A small Carthaginian warship that was recovered off Sicily had numbers and letters inscribed on the keel to show where the ribs should be placed. Instructions on where joints and cuts should be made were also inscribed in the wood. If the Carthaginians were mass-producing ships to a standard design, it is likely the Romans emulated them as they build their fleet of quinquiremes.
However, the Roman and Carthaginian approaches to building a ship had at least one significant difference. Remains from the final naval battle of the First Punic War between the Carthaginian and Roman fleets have been found just off Sicily. Among the finds were several bronze rams. Most were Roman and bore testimony to the Roman penchant for organization and quality engineering. Each ram was stamped with “Lucius Quinctius the son of Gaius, the quaestor, approved this ram.” In contrast, the single Carthaginian ram was inscribed with “We pray to Baal that this ram will go into this enemy ship and make a big hole.”
After 202 BC, the end of Second Punic War (when Hannibal crossed the Alps with elephants), the standing Roman navy was not maintained. Rome relied on ships provided by treaty with the maritime cities of Pergamum and Rhodes (in/near present-day Turkey).
Major problems with pirates led once more to the establishment of a standing navy. In 67 BC, the renowned general and former consul, Pompey, was charged by the Senate with ending the pirate raids that endangered the grain supply of Rome. By commandeering Greek galleys and organizing them into 13 fleets for an organized sweep, he scattered the pirates in 40 days. After only three months of naval action, the final battle at the main stronghold of the Cilician pirates essentially ended large-scale organized piracy in the Eastern Mediterranean. Pompey took 20,000 captives, captured 90 ships, and recovered enormous treasure.
The navy played a vital role as the Republic came to an end. As many as a thousand ships of the Roman navy were involved in the Civil War between Pompey and Julius Caesar that ended in with Pompey’s death in 48 BC.

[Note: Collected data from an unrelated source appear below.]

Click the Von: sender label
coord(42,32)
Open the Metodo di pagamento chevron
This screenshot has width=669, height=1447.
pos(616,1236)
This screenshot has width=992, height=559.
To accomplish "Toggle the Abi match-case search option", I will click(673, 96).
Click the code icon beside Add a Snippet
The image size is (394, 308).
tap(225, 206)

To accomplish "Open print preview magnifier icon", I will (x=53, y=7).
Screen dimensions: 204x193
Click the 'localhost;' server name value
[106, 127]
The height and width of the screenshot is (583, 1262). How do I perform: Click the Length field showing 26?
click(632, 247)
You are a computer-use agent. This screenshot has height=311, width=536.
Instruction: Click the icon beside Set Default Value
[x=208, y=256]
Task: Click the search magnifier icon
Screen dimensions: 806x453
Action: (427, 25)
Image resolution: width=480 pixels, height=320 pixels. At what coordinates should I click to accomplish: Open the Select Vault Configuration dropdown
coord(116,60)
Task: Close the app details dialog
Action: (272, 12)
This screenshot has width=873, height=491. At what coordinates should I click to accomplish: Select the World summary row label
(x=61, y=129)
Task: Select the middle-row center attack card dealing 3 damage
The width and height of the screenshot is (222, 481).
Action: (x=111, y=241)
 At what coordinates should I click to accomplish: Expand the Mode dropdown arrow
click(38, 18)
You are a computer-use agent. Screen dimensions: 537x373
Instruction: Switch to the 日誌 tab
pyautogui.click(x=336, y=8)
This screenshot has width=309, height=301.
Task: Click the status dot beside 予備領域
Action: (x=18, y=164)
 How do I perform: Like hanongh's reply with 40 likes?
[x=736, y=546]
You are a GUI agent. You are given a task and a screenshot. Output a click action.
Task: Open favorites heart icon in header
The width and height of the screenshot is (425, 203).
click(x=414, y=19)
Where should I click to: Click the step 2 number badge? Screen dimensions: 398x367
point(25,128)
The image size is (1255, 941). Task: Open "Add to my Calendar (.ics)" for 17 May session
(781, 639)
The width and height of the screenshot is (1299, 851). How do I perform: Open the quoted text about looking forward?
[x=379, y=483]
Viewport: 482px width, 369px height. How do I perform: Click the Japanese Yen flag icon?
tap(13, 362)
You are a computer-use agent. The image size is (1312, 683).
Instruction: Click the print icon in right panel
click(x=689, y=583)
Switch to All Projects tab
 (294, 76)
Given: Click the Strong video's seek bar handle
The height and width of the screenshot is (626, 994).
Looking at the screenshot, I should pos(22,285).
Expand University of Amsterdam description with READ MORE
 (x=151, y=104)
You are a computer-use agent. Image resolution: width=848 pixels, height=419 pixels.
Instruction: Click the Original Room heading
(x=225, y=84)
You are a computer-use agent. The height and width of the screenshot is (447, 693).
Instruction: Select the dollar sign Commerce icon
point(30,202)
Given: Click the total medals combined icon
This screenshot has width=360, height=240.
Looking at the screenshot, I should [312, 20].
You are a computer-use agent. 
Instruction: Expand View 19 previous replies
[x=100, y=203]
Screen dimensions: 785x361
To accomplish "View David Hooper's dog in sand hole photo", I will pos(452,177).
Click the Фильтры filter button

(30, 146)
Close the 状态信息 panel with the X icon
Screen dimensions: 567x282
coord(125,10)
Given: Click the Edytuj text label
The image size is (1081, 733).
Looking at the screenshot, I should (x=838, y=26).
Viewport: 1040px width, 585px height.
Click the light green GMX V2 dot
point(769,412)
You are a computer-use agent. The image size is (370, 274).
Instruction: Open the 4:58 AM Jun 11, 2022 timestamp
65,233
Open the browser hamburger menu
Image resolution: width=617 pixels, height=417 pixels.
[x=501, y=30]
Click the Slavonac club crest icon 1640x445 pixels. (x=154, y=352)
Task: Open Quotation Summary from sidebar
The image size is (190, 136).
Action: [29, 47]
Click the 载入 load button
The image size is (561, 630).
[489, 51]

The Battle of Actium by Laureys a Castro (1672)
After Julius Caesar’s assassination on the Ides of March in 44 BC, war broke out between Marcus Antonius and Octavian (Caesar’s heir by adoption). Sea power was crucial in the battle of Actium, which was decisive in determining the winner. With the main forces of Anthony and Cleopatra on the northwest coast of Greece, Octavian’s admiral, Vipsianus Agrippa, cut off their supplies. More than a hundred of Anthony’s fleet of 200 ships surrendered to Octavian after Anthony and Cleopatra escaped by sea.
The Roman Navy during the Empire
Octavian became Caesar Augustus, the Republic became the Empire, and the navy remained an important part of the Roman military system during Augustus’s rule.
The two major fleets were based in Italy. The Misene was based in the Bay of Naples with 10,000 men patrolling the western regions of the Italian coast and the Mediterranean. The Ravennate had 5000 men patrolling the Adriatic Sea and the eastern Mediterranean. There were 8 provincial fleets, some of which were based on rivers: Alexandrina (Egyptian coast and the Nile), Syriaca (Syrian coast and Aegean Sea), Moesica (eastern Danube and northern Black Sea), Pannonica (middle and upper Danube), Lauriacensis (upper Danube near Enns River), Pontica (southern and eastern Black Sea), Germania (Rhine River into the North Sea), and Britannica (English coastline).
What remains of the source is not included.